He’s been doing this for months now, ever since President Donald Trump canceled his work permit. Before that, he’d installed speakers at a Tesla facility north of town for 12 hours a day. And before that, he’d served drinks at a nightclub downtown, worked construction, and hauled furniture. 

These days, he takes whatever he can find, whenever he can find it, hoping someone will accept his expired documents. His American girlfriend helps when she can, but her brothers won’t even look at him. “Your boyfriend isn’t welcome until he gets his papers,” he said they told her.

Rodríguez, who asked to be identified only by his last name for fear of retaliation, is one of an estimated 125,000 Cubans now living in Texas. He is part of a wave who fled the island over the past five years, seeking safety. Instead, they found a U.S. immigration system that opens doors, then slams them shut: work permits canceled overnight and bureaucratic delays stretching for years.

The flow of Cubans to the United States became a flood after July 11, 2021, when thousands took to the streets demanding freedom. More than 850,000 arrived here from 2022 to September 2024. To manage the influx, the Biden administration created a humanitarian parole process in January 2023, allowing Cubans and others to apply online for legal entry and work permits while awaiting immigration court dates. Then, under Trump’s second administration, humanitarian parole programs were ended, stripping those permits and legal protections from more than half a million people.

The changes created shock waves, particularly among people who historically had benefited from the Cuban Adjustment Act—a Cold War-era policy created in the aftermath of the Cuban Revolution that promised many a relatively swift path to permanent residency after a year. Now, technicalities in that law and changes in U.S. policy have disqualified many new arrivals—even some with U.S. citizen relatives. Applicants are required to prove that they entered the country “properly.” They cannot have a prior deportation order or any criminal or immigration court record.

They’re effectively undocumented, and Trump’s ICE is on the hunt.

Here, five recent Cuban immigrants to Texas tell their stories. All agreed to speak on the condition of partial anonymity, fearing deportation or persecution for speaking out. The interviews were conducted in Spanish; quotes are translated. Some details in these accounts could not be independently verified, including expenses or interactions that occurred before the migrants reached the United States. These accounts are based on consistent testimony across interviews, documents migrants provided, and public records.

Rodríguez desperately searches job websites. Morales hides with her children. A 26-year-old who goes by the nickname “El Cubano” watches how the world moves without him. Ayala, a singer, keeps her voice warm on weekends, hoping for a future. None know if they’ll be able to stay or will be forced to leave. Meanwhile, Fernández, already deported, attempts to rebuild his life thousands of miles away in yet another country.

Back home in Cuba, others are waiting—and calculating whether it’s worth trying to follow them.

I. Nothing to Do in Austin

Back in Havana, Rodríguez sold beers at an Old Town bar to earn the $1,500 he needed to flee.

- [Data records]
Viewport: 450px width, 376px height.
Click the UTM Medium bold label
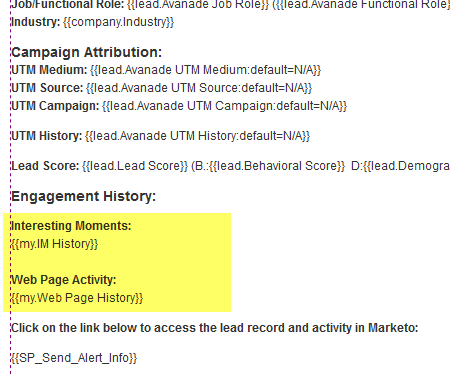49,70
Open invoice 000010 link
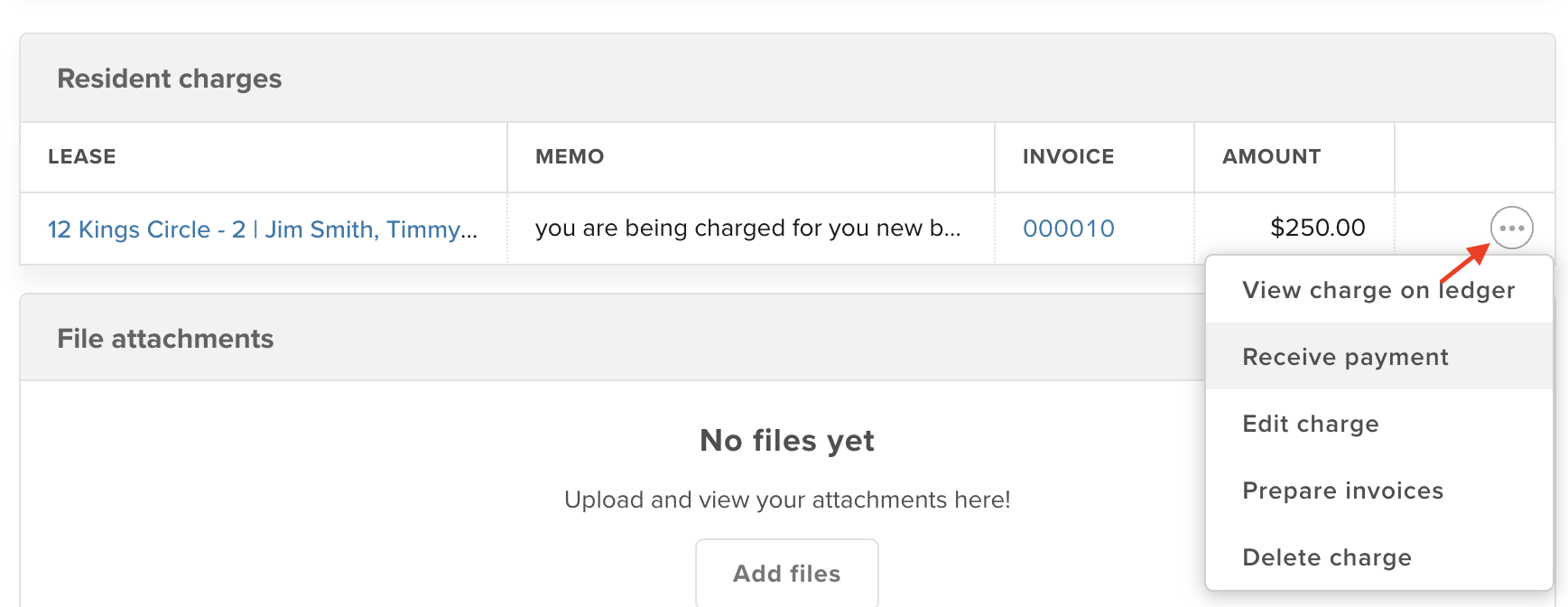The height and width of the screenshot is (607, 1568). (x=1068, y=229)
...
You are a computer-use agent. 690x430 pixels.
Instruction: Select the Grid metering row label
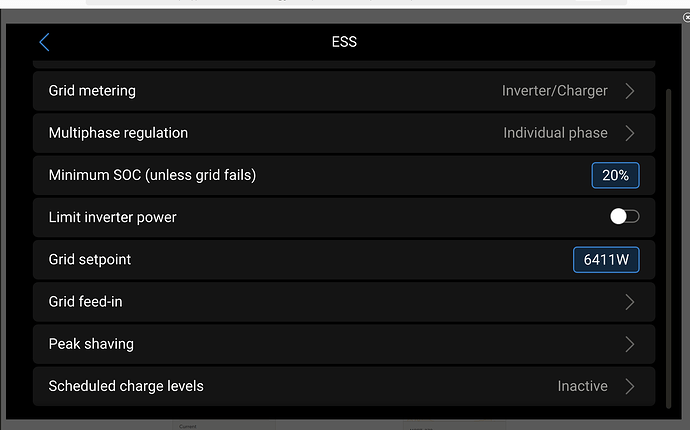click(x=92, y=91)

- [Parts of the exercise]
A - Name every recent Cuban immigrant in Texas whose story the article about Cuban immigrants introduces, using the names or nickname it gives.
B - According to the article about Cuban immigrants, why did the Biden administration create a humanitarian parole process in January 2023?
C - Summarize the article about Cuban immigrants in two sentences.

- [Answers for each item]
A -
Rodríguez
Morales
"El Cubano"
Ayala
Fernández

B - The Biden administration created the process to manage the influx of Cubans. The flow of Cubans to the United States had become a flood after July 11, 2021, with more than 850,000 arriving from 2022 to September 2024.

C - Many Cubans fled to Texas over the past five years seeking safety, but Trump's second administration ended humanitarian parole programs and stripped work permits and legal protections from more than half a million people, while technicalities in the Cuban Adjustment Act and changes in U.S. policy now disqualify many new arrivals from permanent residency. Five recent Cuban immigrants to Texas, including Rodríguez, who lost his work permit and now takes whatever work he can find, tell their stories under partial anonymity for fear of deportation or persecution.